Home > Article > Technology peripherals > First article: A new paradigm for training multi-view 3D occupancy models using only 2D labels
This article is reprinted with the authorization of the Autonomous Driving Heart public account. Please contact the source for reprinting.
[RenderOcc, the first new paradigm for training multi-view 3D occupancy models using only 2D labels] The author extracts NeRF-style 3D volume representations from multi-view images and uses volume rendering techniques to build 2D reconstructions, thus Enables direct 3D supervision from 2D semantic and depth labels, reducing reliance on expensive 3D occupancy annotations. Extensive experiments show that RenderOcc performs comparably to fully supervised models using 3D labels, highlighting the importance of this approach in real-world applications. Already open source.

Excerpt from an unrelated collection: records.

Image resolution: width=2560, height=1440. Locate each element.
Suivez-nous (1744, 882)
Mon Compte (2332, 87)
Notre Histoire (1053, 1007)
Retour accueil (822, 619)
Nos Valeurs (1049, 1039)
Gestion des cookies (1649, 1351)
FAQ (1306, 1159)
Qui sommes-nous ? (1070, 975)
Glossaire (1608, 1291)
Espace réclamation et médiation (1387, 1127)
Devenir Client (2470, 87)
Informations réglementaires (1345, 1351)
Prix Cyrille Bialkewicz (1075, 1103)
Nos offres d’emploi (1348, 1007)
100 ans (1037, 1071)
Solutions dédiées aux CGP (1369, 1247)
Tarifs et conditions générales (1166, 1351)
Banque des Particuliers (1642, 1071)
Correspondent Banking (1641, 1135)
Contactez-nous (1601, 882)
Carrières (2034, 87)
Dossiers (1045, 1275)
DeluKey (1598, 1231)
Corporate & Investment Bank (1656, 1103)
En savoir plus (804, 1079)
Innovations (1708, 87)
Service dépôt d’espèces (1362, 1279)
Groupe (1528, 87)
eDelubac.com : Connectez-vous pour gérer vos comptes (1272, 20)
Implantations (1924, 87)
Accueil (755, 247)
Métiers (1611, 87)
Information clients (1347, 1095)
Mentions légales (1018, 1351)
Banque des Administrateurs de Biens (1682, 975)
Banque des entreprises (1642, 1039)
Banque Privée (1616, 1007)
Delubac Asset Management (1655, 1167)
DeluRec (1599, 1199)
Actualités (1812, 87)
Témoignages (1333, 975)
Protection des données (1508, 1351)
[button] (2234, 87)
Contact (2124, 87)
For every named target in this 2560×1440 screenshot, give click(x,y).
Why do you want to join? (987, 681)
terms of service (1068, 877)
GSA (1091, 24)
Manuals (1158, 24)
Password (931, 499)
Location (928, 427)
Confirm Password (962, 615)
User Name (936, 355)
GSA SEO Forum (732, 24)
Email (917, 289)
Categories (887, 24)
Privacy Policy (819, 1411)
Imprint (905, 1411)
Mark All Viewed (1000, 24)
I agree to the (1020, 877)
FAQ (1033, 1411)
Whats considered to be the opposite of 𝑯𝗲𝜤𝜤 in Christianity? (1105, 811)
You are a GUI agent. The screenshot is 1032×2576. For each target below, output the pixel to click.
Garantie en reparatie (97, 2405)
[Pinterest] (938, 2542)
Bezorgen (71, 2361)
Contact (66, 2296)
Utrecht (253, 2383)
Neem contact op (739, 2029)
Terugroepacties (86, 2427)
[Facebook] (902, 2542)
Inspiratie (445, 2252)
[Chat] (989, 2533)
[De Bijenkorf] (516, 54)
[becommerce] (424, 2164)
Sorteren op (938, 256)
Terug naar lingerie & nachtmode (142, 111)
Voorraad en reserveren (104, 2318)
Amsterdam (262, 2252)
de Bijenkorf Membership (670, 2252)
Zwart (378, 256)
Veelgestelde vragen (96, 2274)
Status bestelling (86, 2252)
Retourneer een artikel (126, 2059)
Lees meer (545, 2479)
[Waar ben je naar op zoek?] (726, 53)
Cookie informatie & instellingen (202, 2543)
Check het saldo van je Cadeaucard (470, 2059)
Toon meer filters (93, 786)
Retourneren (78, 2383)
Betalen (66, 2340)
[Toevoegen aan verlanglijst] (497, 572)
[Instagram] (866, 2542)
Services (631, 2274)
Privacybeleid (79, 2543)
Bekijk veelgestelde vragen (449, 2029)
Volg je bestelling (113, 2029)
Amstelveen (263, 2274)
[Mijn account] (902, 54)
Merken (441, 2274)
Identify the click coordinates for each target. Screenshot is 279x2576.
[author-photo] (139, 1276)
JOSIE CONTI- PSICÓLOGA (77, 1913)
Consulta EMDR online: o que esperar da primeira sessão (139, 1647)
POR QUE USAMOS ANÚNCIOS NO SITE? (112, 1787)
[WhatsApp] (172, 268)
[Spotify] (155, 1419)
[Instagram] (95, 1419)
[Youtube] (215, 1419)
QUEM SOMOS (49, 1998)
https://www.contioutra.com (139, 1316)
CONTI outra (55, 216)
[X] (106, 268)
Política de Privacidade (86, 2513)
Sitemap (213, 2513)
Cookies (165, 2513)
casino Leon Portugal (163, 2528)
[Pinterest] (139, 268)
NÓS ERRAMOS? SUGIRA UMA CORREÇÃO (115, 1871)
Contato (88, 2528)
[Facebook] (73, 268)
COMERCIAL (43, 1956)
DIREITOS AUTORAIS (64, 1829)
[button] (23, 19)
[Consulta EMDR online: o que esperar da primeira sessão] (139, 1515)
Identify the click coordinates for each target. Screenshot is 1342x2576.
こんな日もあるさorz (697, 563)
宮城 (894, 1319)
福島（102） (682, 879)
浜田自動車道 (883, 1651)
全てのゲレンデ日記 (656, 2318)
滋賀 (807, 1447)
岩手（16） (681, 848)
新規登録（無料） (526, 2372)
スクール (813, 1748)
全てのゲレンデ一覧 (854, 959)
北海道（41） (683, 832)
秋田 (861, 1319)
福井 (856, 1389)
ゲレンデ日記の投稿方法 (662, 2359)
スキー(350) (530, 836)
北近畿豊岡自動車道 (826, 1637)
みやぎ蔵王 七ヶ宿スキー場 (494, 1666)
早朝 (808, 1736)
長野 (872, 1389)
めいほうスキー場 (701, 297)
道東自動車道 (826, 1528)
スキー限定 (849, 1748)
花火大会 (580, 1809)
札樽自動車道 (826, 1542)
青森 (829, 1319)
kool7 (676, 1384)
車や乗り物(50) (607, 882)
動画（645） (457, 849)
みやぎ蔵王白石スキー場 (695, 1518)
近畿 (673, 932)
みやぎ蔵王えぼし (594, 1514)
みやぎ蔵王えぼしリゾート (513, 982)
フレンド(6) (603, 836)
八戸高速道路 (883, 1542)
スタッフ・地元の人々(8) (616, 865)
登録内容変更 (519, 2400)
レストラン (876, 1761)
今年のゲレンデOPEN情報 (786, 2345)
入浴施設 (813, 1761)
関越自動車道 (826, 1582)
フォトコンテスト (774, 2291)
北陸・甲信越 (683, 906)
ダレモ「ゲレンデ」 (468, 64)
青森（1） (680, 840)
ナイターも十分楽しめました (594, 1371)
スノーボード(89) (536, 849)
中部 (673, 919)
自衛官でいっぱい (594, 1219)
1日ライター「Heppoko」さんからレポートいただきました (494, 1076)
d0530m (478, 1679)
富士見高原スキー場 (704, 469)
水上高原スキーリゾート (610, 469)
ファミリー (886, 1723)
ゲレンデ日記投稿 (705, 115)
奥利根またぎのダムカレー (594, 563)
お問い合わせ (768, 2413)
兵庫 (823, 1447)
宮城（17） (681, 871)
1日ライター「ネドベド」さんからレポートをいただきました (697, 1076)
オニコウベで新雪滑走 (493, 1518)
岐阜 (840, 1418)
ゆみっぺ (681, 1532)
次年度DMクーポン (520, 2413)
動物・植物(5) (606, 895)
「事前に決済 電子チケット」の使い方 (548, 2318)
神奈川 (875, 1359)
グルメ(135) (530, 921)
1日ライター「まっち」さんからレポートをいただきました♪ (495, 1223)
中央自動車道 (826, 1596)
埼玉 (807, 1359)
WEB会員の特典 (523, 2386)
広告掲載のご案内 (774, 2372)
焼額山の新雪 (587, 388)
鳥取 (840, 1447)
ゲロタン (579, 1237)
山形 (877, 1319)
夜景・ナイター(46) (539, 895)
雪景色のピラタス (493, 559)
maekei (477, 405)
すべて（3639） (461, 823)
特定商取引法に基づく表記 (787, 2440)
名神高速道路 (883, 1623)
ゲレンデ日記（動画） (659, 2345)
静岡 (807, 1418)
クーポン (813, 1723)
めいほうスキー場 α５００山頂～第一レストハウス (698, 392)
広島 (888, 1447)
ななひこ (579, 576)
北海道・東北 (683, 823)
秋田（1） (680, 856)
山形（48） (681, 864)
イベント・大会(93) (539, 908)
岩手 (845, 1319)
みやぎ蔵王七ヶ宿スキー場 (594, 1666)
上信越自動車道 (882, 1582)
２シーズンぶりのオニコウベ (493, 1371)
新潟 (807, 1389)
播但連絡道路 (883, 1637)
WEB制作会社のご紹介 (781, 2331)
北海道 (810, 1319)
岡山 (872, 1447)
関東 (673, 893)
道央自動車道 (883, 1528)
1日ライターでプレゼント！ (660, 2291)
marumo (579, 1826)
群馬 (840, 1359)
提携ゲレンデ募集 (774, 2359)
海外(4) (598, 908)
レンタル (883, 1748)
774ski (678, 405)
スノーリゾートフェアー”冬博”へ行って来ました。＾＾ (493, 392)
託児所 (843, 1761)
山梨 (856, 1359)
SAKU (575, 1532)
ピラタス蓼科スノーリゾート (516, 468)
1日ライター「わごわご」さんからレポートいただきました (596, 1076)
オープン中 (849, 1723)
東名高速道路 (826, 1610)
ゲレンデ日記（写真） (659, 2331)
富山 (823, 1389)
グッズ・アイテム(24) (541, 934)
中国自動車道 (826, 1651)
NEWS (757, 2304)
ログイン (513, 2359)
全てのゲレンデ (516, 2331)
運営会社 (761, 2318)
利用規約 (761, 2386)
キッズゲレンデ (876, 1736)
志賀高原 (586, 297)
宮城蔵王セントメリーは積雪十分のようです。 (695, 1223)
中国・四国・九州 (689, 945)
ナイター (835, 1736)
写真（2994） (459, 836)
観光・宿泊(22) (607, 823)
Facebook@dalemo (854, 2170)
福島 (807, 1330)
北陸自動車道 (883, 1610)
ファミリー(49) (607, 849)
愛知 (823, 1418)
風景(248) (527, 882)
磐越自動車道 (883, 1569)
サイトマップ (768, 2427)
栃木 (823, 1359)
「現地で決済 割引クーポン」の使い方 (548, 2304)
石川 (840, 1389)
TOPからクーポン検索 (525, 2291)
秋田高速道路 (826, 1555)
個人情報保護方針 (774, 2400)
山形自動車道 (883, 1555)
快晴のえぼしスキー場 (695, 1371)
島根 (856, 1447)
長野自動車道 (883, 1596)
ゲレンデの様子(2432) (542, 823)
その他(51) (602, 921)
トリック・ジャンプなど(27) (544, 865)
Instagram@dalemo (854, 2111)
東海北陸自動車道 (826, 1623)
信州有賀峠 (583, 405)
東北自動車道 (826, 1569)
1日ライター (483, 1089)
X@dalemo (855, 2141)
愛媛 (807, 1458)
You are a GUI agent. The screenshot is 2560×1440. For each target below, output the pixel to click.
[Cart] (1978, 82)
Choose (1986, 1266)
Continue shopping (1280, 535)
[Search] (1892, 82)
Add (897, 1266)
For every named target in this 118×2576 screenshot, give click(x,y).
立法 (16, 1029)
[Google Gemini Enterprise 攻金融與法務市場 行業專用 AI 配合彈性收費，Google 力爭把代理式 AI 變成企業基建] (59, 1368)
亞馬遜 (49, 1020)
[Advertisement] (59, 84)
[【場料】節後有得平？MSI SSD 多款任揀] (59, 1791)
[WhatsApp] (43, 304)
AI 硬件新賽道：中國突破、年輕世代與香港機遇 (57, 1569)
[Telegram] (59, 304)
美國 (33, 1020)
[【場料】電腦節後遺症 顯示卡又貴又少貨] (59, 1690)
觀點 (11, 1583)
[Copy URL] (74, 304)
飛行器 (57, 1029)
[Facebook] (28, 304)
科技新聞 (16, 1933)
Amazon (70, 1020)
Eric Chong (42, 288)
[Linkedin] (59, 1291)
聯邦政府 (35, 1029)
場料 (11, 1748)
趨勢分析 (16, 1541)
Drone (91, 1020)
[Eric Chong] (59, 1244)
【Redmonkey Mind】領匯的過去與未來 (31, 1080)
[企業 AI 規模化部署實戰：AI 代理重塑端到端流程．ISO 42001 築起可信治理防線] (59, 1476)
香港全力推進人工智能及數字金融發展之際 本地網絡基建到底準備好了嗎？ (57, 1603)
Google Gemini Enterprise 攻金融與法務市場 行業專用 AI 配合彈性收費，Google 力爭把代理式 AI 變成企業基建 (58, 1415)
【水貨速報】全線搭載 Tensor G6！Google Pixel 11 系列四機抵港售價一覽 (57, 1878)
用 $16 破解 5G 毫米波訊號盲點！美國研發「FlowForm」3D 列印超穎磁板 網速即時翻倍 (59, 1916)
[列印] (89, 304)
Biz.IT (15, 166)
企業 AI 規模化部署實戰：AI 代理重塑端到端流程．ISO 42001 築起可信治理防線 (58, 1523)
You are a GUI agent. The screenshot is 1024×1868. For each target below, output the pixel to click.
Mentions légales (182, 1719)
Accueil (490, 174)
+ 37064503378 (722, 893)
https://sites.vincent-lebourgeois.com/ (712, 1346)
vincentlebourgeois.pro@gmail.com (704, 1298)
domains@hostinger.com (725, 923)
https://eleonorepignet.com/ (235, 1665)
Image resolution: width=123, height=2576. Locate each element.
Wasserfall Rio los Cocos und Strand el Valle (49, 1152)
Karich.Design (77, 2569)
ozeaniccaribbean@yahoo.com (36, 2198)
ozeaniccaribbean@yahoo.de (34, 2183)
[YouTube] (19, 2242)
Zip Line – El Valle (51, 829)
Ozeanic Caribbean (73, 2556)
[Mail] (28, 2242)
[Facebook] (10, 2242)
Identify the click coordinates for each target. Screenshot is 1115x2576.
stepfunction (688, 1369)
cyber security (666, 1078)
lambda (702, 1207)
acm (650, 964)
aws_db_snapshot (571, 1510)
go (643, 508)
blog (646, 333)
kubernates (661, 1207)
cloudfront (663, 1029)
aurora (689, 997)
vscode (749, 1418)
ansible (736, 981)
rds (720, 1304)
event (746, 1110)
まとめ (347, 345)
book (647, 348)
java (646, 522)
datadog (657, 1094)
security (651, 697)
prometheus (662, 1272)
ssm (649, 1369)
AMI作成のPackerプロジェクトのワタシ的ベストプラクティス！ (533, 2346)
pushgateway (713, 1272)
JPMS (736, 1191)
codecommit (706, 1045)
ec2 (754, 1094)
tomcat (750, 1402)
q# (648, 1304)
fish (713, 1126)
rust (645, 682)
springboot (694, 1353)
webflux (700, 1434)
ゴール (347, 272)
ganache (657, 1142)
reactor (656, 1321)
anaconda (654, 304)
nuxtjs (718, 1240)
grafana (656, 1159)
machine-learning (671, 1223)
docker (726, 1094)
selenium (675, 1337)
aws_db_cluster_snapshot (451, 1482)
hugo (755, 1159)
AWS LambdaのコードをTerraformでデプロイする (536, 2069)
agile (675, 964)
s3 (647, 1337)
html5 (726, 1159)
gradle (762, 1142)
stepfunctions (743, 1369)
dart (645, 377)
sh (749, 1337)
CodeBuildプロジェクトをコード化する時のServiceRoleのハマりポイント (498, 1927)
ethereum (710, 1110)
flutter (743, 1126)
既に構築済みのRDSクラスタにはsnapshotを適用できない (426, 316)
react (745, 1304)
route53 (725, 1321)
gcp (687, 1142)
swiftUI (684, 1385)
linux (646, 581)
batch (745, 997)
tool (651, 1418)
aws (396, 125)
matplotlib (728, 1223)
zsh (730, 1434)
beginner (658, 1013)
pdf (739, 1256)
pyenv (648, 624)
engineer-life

Title: RenderOcc: Vision-Centric 3D Occupancy Prediction with 2DRendering Supervision
Author affiliation: Peking University, Xiaomi Automobile, Hong Kong Chinese MMLAB
The content that needs to be rewritten is: Open source address: GitHub - pmj110119/RenderOcc
3D occupancy prediction has important prospects in the fields of robot perception and autonomous driving, which quantifies 3D scenes into grid cells with semantic labels. Recent work mainly utilizes complete occupancy labels in 3D voxel space for supervision. However, expensive annotation processes and sometimes ambiguous labels severely limit the usability and scalability of 3D occupancy models. To solve this problem, the authors propose RenderOcc, a new paradigm for training 3D occupancy models using only 2D labels. Specifically, we extract NeRF-style 3D volumetric representations from multi-view images and use volume rendering techniques to build 2D reconstructions, enabling direct 3D supervision from 2D semantic and depth labels. In addition, the authors introduce an auxiliary ray method to solve the sparse viewpoint problem in autonomous driving scenes, which utilizes sequential frames to build a comprehensive 2D rendering for each target. RenderOcc is the first attempt to train a multi-view 3D occupancy model using only 2D labels, reducing the reliance on expensive 3D occupancy annotations. Extensive experiments show that RenderOcc performs comparably to fully supervised models using 3D labels, highlighting the importance of this approach in real-world applications.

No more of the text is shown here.